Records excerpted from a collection
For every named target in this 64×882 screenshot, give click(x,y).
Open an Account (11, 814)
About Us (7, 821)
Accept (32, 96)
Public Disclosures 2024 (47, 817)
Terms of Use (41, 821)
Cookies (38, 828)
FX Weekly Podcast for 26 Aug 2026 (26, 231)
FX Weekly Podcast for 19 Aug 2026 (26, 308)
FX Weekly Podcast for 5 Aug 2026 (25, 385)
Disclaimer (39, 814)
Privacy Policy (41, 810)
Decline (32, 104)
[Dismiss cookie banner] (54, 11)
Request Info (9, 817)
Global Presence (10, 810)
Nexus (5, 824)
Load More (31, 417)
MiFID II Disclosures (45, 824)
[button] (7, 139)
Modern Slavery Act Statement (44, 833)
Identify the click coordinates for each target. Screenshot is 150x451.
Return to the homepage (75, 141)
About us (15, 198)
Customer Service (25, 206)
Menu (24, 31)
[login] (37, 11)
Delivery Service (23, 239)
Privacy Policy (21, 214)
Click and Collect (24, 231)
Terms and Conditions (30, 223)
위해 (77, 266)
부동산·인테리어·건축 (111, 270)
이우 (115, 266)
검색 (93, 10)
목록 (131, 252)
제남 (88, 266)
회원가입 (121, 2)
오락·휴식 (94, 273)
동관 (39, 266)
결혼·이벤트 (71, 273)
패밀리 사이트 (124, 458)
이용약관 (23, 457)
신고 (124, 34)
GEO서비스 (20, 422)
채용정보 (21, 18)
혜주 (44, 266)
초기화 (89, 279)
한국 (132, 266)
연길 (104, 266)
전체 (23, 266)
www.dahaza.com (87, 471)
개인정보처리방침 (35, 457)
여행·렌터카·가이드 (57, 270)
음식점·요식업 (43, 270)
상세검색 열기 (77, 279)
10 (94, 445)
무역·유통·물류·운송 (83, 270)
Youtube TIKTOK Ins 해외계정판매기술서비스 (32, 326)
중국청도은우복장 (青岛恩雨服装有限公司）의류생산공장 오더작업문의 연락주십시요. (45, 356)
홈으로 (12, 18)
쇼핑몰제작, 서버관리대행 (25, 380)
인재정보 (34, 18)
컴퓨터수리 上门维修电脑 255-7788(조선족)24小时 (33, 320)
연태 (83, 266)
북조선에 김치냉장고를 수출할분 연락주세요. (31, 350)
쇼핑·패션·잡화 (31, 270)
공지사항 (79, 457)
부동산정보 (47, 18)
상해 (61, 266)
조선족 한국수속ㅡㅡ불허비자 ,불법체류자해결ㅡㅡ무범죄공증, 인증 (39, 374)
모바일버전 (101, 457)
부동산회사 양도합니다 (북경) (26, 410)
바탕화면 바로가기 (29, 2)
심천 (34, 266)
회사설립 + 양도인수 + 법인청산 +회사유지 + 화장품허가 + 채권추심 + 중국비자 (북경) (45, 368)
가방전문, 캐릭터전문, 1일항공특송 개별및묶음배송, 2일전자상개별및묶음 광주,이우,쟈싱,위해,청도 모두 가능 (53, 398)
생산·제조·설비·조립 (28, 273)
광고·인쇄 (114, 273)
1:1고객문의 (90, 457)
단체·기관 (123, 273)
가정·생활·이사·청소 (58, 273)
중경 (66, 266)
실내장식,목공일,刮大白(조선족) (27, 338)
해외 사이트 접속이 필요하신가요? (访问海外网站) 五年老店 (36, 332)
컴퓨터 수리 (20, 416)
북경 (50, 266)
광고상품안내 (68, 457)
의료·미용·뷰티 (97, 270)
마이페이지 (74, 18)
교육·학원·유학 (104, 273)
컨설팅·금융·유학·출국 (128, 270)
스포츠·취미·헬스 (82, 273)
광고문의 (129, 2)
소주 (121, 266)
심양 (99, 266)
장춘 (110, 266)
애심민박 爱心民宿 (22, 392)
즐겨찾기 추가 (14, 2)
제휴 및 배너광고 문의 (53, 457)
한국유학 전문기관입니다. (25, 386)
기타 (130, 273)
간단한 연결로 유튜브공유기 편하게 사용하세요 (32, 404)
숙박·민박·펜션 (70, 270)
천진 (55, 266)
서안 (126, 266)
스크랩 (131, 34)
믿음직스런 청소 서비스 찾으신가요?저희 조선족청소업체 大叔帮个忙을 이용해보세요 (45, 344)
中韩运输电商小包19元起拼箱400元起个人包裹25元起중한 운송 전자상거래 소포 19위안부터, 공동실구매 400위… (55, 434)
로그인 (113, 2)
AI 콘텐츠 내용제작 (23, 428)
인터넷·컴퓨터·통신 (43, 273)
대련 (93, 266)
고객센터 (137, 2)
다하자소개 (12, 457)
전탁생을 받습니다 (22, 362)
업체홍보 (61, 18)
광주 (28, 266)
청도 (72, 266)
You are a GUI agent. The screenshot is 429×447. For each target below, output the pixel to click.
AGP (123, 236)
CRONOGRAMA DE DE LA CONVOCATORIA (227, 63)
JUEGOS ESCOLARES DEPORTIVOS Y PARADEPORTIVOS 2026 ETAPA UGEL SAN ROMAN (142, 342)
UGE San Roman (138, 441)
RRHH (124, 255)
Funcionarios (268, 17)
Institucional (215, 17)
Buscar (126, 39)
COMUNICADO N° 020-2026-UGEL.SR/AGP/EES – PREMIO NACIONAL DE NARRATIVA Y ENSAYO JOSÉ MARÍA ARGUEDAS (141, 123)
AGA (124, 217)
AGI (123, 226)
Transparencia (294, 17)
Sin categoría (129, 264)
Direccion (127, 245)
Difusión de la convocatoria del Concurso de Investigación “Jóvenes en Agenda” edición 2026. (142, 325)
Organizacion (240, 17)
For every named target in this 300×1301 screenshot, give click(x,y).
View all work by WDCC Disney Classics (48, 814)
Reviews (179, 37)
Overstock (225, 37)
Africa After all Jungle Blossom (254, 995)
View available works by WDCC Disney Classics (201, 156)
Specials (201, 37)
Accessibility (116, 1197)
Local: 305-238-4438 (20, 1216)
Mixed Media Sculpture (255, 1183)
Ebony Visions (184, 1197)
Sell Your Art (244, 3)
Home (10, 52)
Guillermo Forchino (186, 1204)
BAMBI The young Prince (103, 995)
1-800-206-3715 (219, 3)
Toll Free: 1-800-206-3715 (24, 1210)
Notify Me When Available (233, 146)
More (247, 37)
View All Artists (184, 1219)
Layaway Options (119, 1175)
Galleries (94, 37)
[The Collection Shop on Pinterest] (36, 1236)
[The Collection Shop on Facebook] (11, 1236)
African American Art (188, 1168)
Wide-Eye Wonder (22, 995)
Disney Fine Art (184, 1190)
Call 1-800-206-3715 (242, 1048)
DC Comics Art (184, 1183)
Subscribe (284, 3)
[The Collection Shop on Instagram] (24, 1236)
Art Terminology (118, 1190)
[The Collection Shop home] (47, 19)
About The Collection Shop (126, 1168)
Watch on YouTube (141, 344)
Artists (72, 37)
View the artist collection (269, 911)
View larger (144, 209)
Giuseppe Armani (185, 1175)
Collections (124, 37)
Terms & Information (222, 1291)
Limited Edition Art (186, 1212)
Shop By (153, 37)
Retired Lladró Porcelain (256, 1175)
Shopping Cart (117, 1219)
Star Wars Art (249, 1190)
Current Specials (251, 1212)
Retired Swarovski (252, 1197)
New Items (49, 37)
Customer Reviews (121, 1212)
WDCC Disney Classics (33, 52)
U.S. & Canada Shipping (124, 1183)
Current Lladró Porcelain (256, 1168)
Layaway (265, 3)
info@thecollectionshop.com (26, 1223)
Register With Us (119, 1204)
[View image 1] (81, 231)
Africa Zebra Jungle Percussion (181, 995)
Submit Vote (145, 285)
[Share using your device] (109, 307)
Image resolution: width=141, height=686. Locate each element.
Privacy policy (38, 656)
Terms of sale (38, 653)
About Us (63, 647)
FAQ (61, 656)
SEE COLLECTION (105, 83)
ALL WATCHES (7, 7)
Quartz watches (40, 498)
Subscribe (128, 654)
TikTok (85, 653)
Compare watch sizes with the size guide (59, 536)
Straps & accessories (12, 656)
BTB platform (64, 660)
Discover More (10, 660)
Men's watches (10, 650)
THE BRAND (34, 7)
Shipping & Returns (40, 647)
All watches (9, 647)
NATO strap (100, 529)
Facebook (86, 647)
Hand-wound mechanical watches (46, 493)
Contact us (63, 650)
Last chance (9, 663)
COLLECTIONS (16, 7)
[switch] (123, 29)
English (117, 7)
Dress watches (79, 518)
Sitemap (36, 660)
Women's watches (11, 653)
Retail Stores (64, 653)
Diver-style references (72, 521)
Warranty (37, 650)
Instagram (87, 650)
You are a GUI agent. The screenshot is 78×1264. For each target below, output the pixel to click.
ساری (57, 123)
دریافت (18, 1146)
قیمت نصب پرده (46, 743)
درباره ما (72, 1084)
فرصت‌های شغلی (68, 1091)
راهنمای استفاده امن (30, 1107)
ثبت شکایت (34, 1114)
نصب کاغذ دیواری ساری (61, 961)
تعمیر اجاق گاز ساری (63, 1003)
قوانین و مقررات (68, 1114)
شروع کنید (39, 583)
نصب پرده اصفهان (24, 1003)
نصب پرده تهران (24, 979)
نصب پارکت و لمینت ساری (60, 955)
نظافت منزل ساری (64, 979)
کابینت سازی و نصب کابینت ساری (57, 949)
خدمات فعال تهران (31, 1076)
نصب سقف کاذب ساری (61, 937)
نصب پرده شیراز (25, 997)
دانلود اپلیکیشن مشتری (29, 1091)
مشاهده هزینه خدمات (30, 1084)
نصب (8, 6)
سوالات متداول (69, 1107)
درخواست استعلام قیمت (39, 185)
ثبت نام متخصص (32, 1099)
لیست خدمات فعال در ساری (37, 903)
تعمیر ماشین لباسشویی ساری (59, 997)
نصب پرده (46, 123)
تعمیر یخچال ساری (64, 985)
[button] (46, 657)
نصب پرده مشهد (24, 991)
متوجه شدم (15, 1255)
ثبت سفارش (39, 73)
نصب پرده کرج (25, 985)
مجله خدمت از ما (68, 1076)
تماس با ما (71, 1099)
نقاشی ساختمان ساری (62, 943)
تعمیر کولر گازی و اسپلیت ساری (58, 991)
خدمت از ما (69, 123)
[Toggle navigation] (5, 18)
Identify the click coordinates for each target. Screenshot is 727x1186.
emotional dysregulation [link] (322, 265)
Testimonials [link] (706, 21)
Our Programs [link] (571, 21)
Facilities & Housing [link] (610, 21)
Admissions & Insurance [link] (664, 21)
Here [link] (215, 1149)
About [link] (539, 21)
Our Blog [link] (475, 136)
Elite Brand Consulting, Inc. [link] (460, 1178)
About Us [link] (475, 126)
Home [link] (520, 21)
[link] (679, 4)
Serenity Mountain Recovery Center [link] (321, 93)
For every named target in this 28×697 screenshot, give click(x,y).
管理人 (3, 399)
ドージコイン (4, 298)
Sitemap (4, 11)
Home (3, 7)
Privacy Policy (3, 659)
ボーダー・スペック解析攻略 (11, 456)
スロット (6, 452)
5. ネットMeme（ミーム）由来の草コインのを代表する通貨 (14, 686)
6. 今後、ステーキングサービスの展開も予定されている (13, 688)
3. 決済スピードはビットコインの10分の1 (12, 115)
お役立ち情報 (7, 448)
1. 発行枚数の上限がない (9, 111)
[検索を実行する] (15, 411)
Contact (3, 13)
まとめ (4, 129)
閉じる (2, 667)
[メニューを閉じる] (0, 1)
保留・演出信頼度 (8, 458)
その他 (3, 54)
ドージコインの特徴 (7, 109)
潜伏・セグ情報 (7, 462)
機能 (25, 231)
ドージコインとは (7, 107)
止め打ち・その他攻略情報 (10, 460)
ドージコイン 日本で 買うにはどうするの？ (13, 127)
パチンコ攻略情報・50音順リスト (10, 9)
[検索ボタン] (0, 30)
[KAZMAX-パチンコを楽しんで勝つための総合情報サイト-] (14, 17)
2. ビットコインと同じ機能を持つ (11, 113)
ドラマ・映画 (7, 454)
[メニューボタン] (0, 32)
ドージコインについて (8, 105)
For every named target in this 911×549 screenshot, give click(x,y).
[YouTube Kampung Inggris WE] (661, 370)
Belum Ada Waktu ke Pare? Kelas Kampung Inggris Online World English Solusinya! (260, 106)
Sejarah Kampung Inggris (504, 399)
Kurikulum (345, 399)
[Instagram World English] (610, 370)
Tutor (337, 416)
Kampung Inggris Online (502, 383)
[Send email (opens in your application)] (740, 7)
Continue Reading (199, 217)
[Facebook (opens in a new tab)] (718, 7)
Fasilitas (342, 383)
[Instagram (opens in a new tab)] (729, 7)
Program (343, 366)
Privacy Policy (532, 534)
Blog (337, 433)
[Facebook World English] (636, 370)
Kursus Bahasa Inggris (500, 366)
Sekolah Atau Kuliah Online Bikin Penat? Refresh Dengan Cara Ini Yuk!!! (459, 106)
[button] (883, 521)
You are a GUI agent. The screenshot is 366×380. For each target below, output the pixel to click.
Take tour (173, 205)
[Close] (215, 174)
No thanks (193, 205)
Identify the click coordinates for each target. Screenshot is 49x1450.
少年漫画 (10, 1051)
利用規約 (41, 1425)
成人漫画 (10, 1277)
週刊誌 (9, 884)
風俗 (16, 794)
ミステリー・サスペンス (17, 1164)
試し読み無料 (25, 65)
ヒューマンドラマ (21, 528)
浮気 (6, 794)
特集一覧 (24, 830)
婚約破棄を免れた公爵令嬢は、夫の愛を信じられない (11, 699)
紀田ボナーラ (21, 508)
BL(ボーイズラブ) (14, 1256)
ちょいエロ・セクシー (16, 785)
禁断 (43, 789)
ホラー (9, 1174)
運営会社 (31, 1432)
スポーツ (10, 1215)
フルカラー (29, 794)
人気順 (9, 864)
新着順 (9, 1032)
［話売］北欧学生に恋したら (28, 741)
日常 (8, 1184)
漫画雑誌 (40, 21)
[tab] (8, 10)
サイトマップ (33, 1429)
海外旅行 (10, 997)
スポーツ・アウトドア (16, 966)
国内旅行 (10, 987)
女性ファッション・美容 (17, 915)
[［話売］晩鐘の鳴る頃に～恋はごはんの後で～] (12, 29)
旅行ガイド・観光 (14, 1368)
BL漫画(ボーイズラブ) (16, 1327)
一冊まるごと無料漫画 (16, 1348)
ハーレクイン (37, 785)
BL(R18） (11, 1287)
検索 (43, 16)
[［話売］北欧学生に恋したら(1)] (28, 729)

Objective:
Arrange the items, starting at the line that contains "THE BRAND (34, 7)" and ending at the line that contains "Retail Stores (64, 653)", as a two-column CSV with the columns item and coordinates. Give one row per item, with each field in quotation marks and any line breaks replaced by spaces.

Written answer:
item,coordinates
"THE BRAND","(34, 7)"
"Shipping & Returns","(40, 647)"
"All watches","(9, 647)"
"NATO strap","(100, 529)"
"Facebook","(86, 647)"
"Hand-wound mechanical watches","(46, 493)"
"Contact us","(63, 650)"
"Last chance","(9, 663)"
"COLLECTIONS","(16, 7)"
"[switch]","(123, 29)"
"English","(117, 7)"
"Dress watches","(79, 518)"
"Sitemap","(36, 660)"
"Women's watches","(11, 653)"
"Retail Stores","(64, 653)"